Task goal> Render the data from the line with "The image size is (819, 1456)." up to and including the line with "should pyautogui.click(x=110, y=49)." as a two-column CSV headed task and answer. Give one row per task, with each value in its own quoted field and line breaks changed to spaces.

-- begin Given records --

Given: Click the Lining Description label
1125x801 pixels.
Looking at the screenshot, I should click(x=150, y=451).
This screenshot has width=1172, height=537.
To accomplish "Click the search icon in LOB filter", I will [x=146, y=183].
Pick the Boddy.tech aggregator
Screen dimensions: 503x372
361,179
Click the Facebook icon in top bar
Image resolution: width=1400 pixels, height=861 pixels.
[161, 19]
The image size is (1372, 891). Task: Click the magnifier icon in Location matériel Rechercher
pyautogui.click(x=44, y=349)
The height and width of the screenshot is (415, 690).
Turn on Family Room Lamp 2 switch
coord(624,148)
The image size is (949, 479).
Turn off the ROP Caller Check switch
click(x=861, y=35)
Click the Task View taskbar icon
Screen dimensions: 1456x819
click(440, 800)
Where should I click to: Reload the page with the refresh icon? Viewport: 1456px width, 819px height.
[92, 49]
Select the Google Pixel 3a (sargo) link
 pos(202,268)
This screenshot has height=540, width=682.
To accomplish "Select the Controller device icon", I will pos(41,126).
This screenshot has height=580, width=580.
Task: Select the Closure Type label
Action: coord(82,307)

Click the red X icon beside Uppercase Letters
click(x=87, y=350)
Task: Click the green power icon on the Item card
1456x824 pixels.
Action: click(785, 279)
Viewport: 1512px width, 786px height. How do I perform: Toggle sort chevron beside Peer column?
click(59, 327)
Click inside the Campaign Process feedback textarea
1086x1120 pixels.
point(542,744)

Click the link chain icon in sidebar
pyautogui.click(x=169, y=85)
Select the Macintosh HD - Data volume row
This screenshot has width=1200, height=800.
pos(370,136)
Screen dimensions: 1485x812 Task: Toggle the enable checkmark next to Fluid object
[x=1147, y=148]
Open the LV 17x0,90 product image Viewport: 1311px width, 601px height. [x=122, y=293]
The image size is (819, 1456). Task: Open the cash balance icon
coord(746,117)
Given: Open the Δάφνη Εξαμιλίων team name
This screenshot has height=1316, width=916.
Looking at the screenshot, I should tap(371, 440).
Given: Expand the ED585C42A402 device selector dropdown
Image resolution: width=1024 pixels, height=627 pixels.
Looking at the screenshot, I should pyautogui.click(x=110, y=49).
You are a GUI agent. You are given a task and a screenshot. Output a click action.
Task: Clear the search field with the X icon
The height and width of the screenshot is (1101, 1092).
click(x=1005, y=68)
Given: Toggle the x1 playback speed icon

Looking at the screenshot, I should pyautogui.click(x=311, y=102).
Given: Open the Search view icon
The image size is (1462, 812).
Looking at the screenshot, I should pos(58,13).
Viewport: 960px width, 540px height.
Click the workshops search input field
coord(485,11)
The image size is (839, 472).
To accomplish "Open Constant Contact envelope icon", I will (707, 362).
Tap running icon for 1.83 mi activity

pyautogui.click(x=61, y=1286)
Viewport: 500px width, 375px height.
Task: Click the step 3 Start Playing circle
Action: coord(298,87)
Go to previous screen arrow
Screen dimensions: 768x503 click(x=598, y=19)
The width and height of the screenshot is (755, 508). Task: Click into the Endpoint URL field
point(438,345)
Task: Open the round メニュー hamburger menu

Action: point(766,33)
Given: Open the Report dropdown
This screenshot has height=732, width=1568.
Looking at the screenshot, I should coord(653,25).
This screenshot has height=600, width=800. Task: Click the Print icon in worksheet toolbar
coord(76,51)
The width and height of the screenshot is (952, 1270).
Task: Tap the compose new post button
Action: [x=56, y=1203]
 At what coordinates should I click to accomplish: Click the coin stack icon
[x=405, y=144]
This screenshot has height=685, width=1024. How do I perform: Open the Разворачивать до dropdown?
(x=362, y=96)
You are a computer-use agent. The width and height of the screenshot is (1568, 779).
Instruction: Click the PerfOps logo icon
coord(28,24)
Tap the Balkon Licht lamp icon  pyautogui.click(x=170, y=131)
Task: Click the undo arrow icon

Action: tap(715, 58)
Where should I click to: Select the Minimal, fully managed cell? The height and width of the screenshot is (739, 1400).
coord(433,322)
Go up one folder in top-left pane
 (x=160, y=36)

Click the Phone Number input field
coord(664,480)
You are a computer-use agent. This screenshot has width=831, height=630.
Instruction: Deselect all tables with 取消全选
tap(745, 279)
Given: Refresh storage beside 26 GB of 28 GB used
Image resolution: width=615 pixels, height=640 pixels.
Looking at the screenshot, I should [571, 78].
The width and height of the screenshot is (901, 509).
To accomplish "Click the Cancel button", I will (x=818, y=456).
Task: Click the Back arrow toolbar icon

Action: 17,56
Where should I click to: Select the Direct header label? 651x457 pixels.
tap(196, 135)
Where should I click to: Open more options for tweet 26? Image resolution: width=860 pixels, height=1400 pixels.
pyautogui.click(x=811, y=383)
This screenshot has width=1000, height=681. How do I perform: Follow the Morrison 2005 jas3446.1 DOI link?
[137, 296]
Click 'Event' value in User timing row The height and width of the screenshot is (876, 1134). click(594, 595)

-- end Given records --

Output below>
task,answer
"The image size is (819, 1456). Task: Open the cash balance icon","coord(746,117)"
"Given: Open the Δάφνη Εξαμιλίων team name This screenshot has height=1316, width=916.","Looking at the screenshot, I should tap(371, 440)."
"Given: Expand the ED585C42A402 device selector dropdown Image resolution: width=1024 pixels, height=627 pixels.","Looking at the screenshot, I should pyautogui.click(x=110, y=49)."